WORK INSTRUCTION: Write the data out again in full, with no departure from the original.

DATA TO EXAMINE:
+++++
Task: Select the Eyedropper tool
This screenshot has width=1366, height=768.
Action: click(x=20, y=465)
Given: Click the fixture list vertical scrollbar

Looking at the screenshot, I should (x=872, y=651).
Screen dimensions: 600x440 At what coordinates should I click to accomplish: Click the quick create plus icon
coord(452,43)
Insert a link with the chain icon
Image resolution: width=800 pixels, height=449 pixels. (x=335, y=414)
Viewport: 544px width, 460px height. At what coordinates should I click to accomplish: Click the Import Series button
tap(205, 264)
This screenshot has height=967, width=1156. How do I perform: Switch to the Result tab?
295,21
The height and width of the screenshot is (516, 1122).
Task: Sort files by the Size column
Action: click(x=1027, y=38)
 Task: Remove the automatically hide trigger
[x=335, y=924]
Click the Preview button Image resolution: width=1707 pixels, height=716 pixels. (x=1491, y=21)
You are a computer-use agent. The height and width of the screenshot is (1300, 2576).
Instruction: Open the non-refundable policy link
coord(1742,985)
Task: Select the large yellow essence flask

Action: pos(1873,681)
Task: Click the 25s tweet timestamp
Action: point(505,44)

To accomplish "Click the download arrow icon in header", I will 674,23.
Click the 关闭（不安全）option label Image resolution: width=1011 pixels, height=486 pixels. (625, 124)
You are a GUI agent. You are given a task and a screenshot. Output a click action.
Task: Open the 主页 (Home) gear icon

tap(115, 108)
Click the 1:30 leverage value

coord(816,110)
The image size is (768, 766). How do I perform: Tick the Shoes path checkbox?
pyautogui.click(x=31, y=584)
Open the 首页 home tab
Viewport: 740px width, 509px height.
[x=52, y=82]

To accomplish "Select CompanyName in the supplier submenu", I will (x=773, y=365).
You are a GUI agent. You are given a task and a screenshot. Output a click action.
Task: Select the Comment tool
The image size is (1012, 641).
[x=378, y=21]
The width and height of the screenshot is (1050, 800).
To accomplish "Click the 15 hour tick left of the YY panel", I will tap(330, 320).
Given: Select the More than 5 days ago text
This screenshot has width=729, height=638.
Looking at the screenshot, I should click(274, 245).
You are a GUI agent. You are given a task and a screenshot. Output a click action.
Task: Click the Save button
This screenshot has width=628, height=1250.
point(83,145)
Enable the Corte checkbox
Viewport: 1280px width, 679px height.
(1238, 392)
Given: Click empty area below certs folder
+++++
EXERCISE ANSWER:
Task: Select the Eyedropper tool
This screenshot has width=1366, height=768.
Action: click(x=20, y=465)
Given: Click the fixture list vertical scrollbar

Looking at the screenshot, I should (x=872, y=651).
Screen dimensions: 600x440 At what coordinates should I click to accomplish: Click the quick create plus icon
coord(452,43)
Insert a link with the chain icon
Image resolution: width=800 pixels, height=449 pixels. (x=335, y=414)
Viewport: 544px width, 460px height. At what coordinates should I click to accomplish: Click the Import Series button
tap(205, 264)
This screenshot has height=967, width=1156. How do I perform: Switch to the Result tab?
295,21
The height and width of the screenshot is (516, 1122).
Task: Sort files by the Size column
Action: click(x=1027, y=38)
 Task: Remove the automatically hide trigger
[x=335, y=924]
Click the Preview button Image resolution: width=1707 pixels, height=716 pixels. (x=1491, y=21)
You are a computer-use agent. The height and width of the screenshot is (1300, 2576).
Instruction: Open the non-refundable policy link
coord(1742,985)
Task: Select the large yellow essence flask

Action: pos(1873,681)
Task: Click the 25s tweet timestamp
Action: point(505,44)

To accomplish "Click the download arrow icon in header", I will 674,23.
Click the 关闭（不安全）option label Image resolution: width=1011 pixels, height=486 pixels. (625, 124)
You are a GUI agent. You are given a task and a screenshot. Output a click action.
Task: Open the 主页 (Home) gear icon

tap(115, 108)
Click the 1:30 leverage value

coord(816,110)
The image size is (768, 766). How do I perform: Tick the Shoes path checkbox?
pyautogui.click(x=31, y=584)
Open the 首页 home tab
Viewport: 740px width, 509px height.
[x=52, y=82]

To accomplish "Select CompanyName in the supplier submenu", I will (x=773, y=365).
You are a GUI agent. You are given a task and a screenshot. Output a click action.
Task: Select the Comment tool
The image size is (1012, 641).
[x=378, y=21]
The width and height of the screenshot is (1050, 800).
To accomplish "Click the 15 hour tick left of the YY panel", I will tap(330, 320).
Given: Select the More than 5 days ago text
This screenshot has width=729, height=638.
Looking at the screenshot, I should click(274, 245).
You are a GUI agent. You are given a task and a screenshot. Output a click action.
Task: Click the Save button
This screenshot has width=628, height=1250.
point(83,145)
Enable the Corte checkbox
Viewport: 1280px width, 679px height.
(1238, 392)
Given: Click empty area below certs folder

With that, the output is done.